Deep-sea divers use a mixture of oxygen and helium called Heliox to prevent a dangerous condition known as decompression sickness or "the bends." Helium is used because it is significantly less soluble in blood than nitrogen (which makes up about 78% of the air we breathe). This prevents gas bubbles from forming in a diver's bloodstream during their ascent to the surface, which can cause extreme pain and tissue damage.
5. Why is helium considered a rare and non-renewable resource on Earth?
Helium is rare on Earth primarily because it is extremely light. Its atoms are not heavy enough to be held by Earth's gravity and they gradually escape into space. On Earth, it is not manufactured but is generated very slowly from the radioactive decay of heavy elements like uranium and thorium trapped in the crust. Because this natural process is incredibly slow and the gas escapes our atmosphere, the helium we extract is a finite, non-renewable resource.
6. Why is helium preferred over hydrogen for filling party and weather balloons?
Although hydrogen is lighter and provides slightly more lift, it is highly flammable and can form explosive mixtures with air. The Hindenburg airship disaster is a famous historical example of this danger. Helium, on the other hand, is a noble gas, which means it is completely inert and non-flammable. This inherent safety makes it the preferred choice for any application where the risk of fire or explosion is a concern, such as in party balloons and public events.
7. How does helium's electron configuration explain its unique properties like inertness and its extremely low boiling point?

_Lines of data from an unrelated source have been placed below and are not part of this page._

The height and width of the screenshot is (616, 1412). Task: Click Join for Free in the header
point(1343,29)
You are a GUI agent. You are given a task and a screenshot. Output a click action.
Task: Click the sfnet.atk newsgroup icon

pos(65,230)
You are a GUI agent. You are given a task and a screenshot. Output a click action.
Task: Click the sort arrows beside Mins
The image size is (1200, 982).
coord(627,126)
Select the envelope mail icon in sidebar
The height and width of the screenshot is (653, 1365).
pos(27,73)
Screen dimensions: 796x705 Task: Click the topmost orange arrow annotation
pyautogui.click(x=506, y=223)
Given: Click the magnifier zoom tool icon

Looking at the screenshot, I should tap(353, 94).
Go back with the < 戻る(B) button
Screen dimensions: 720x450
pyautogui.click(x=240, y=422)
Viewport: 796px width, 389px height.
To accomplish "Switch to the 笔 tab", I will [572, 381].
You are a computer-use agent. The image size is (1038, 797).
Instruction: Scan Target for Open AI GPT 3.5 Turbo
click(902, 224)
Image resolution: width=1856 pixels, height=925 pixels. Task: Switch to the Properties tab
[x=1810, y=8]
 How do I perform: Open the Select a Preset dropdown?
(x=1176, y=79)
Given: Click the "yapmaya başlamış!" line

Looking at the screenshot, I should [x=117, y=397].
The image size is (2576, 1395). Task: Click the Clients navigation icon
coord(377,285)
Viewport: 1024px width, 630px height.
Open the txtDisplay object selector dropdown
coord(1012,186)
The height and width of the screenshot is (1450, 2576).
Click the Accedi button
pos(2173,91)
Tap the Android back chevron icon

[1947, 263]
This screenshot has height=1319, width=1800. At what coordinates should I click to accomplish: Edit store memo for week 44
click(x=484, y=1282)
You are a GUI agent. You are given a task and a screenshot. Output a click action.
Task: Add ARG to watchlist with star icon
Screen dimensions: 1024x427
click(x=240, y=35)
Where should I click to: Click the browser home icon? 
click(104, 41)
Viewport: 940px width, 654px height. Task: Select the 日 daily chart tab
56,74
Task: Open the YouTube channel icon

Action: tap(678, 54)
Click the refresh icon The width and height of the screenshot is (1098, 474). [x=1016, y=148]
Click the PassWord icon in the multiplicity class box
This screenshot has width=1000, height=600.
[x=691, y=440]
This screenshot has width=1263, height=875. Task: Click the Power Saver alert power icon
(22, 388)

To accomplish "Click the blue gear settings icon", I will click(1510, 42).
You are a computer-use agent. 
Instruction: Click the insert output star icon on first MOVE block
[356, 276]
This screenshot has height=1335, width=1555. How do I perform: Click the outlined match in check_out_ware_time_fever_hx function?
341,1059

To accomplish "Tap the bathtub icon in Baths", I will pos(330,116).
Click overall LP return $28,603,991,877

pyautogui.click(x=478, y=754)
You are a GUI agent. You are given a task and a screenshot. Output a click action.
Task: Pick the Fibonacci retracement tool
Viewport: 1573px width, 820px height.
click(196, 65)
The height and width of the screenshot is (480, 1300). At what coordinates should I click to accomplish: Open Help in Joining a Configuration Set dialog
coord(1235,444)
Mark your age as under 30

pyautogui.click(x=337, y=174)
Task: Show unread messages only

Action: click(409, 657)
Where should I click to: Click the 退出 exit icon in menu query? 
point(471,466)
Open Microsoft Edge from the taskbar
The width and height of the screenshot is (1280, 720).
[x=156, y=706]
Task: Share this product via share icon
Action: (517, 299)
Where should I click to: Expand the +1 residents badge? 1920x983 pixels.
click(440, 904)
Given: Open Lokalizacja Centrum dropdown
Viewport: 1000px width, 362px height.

Helium's properties are a direct result of its simple and stable electron configuration, 1s².
- Inertness: Its outermost electron shell is completely filled with two electrons. This is a very stable arrangement, making helium extremely reluctant to gain, lose, or share electrons to form chemical bonds. This stability is why it is a noble gas.
- Low Boiling Point: As a small atom with only two electrons, the intermolecular forces of attraction between helium atoms (van der Waals forces) are exceptionally weak. Consequently, very little thermal energy is required to overcome these forces and allow the substance to boil, giving it the lowest boiling point of any element.